Suzanne war völlig in ihrer Rolle der beschützenden Mutter aufgegangen. Als habe sie ihr Leben lang darauf gewartet, die Mutter eines kranken Kindes zu sein. Als sie Jake endgültig verloren hatte, war all ihre Zuwendung auf ihre Tochter übergegangen. Auch wenn Sofie ein Krüppel war, so hatte sie wenigstens ihre Liebe zur Malerei und sie hatte ihre Mutter, die sie vor dem Gespött der Gesellschaft schützte und ihre exzentrische Neigung für die Kunst unterstützte.
Und plötzlich hatte Sofie sich geweigert, beschützt zu werden. Suzanne aber wusste, dass ihre Tochter die katastrophalen Folgen ihres Eigensinns nicht zu überschauen vermochte. Kein Mensch konnte begreifen, was es bedeutete, ein gesellschaftlicher Außenseiter zu sein, ehe er nicht selbst ausgestoßen und gesteinigt worden war.
Suzanne durfte nicht zulassen, dass Sofie ihr Leben mutwillig zerstörte. Sie war der Belastung nicht gewachsen, ein uneheliches Kind aufzuziehen.
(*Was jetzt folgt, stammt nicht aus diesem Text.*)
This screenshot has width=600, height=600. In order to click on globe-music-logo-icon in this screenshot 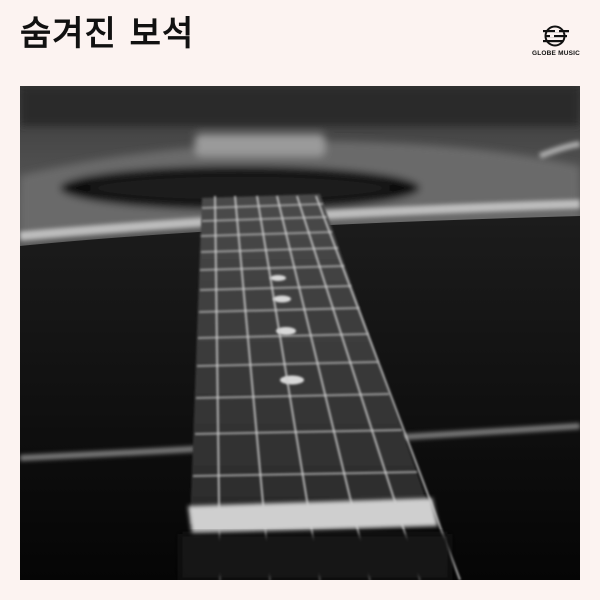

Suzanne wusste, was es bedeutete, Ansehen gegen Liebe zu tauschen. Liebe konnte diesen Schmerz nicht aufwiegen. Nichts konnte den Schmerz aufwiegen, von der Gesellschaft verachtet zu werden.
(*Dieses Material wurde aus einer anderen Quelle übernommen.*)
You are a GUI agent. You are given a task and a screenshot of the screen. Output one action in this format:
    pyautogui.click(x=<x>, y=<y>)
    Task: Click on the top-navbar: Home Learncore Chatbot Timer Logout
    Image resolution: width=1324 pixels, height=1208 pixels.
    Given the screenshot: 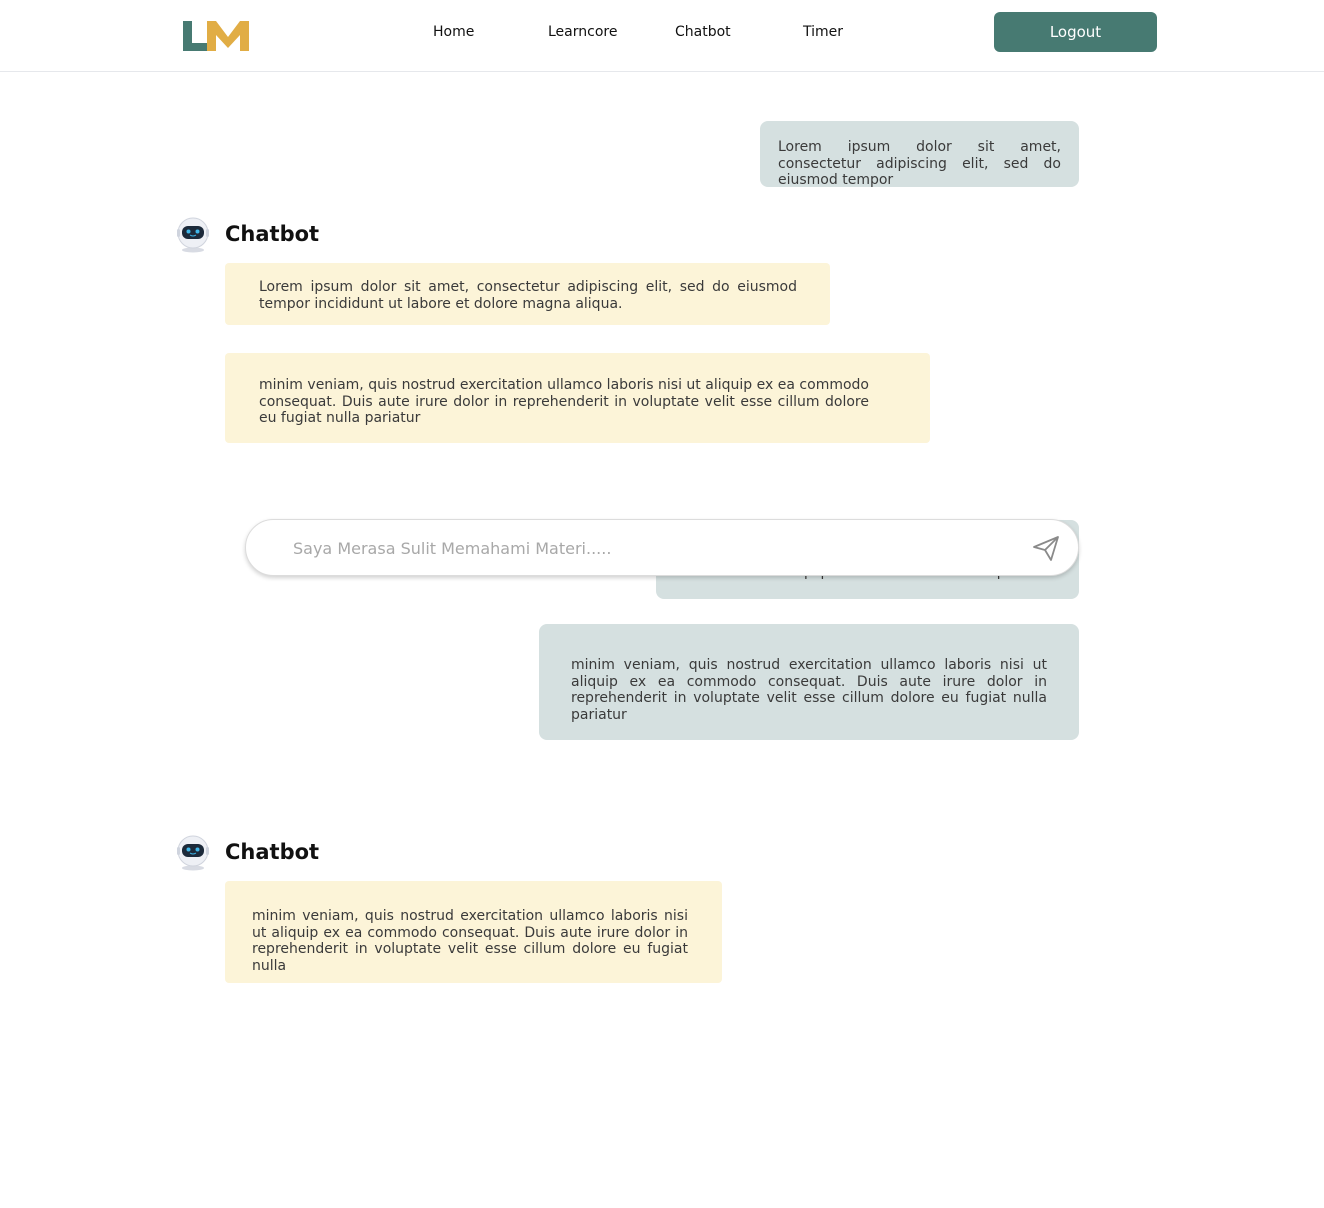 What is the action you would take?
    pyautogui.click(x=662, y=36)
Sie hatte wenigstens Jake gehabt. Sofie hatte niemand. Und selbst wenn sie Edward Delanza heiraten könnte, würde ihr Kummer sich tausendfach vergrößern. Suzanne dachte an die unglückliche Zeit ihrer Ehe, an die bösen, gewaltsamen Auseinandersetzungen. Sie dachte an die Nächte, in denen Jake nicht nach Hause gekommen war.
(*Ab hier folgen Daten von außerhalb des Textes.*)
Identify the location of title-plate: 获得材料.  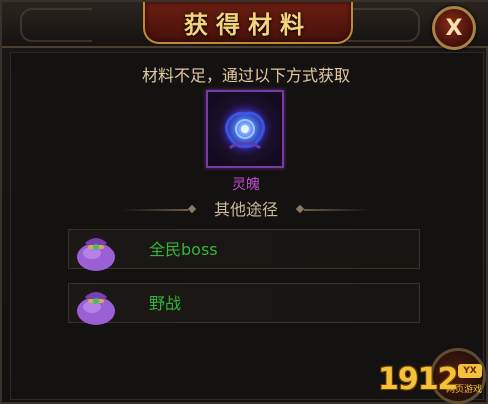
(248, 23).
Wenn er im Morgengrauen auftauchte, hatte er nach billigem Parfüm gestunken. Selbst jetzt, nach so vielen Jahren, erfüllte die Erinnerung sie mit glühendem Hass. Was die Erinnerung noch schlimmer machte, war die Tatsache, dass sie immer noch von Liebe durchdrungen war, die nie, nie sterben würde.
Suzanne wusste, dass Sofie keine andere Wahl blieb. Sie konnte kein Leben als ledige Mutter führen. Und sie konnte diesen Edward Delanza nicht heiraten, da er der gleiche Schurke war wie Jake O'Neil. Sofie musste das Kind weggeben. Mit der Zeit würden ihre Wunden heilen und der Schmerz erträglich werden. Es war die beste Lösung für alle Beteiligten - für Sofie, für das Kind und für Suzanne.
Suzanne ließ die Kutsche vorfahren und eilte nach oben, um sich zum Ausgehen umzuziehen. Sie betupfte ihre bleichen Wangen mit Rouge, dann setzte sie einen schwarzen Hut mit Halbschleier auf, um ihre geröteten Augen zu verbergen. Ihr Puls begann zu rasen.
Sie brauchte Jake jetzt, fürchtete jedoch, dass er wieder nicht in der Stadt war.
In ihren bodenlangen Nerzmantel gehüllt, bestieg Suzanne hastig die Kutsche und wies Billings an, zum Riverside Drive zu fahren. Dann lehnte sie sich seufzend in die Polster zurück und kuschelte sich in den Pelz.
Hoffentlich war Jake wieder in der Stadt! Er würde ihr helfen. Irgendwie würde er helfen. Jake war der einzige Mensch auf dieser Erde, der Berge versetzen konnte, und Sofie war zu einem Berg ungelöster Probleme geworden.
Suzanne sah die kahlen, herbstlichen Bäume nicht auf der Fahrt durch den Central Park. Sie hatte Magenschmerzen. Sie hatte Jake seit beinahe einem Jahr nicht gesehen, dabei hatte sie nichts unversucht gelassen.
Nach ihrer ersten nächtlichen Begegnung mit dem Totgeglaubten vor der Oper hatte sie umgehend einen Privatdetektiv engagiert, um herauszufinden, wo er wohnte. Nach wenigen Tagen hatte der Mann ihr mitgeteilt, Jake Ryans Adresse sei Riverside Drive 101. Suzanne hatte sich umgehend dorthin begeben.
Und sie war aus dem Staunen nicht herausgekommen. Das riesige Anwesen war von einem hohen Eisenzaun umgeben. Die mächtigen Tore wurden von einem Pförtnerhaus bewacht. Eichen und Tannen schirmten das Haus vor neugierigen Blicken ab. Nur durch die geschwungenen Eisenstäbe des Tores sah man am Ende weiter grüner Rasenflächen das prachtvolle Gebäude, das eher einem mittelalterlichen Schloss ähnelte als einer Stadtvilla. Das neugotische Gebäude wurde von hohen Türmen flankiert, der Rundbogeneingang hatte die Größe eines Kirchenportals, dazu gab es zinnen bewehrte Giebeldächer, Balkone und Säulengänge.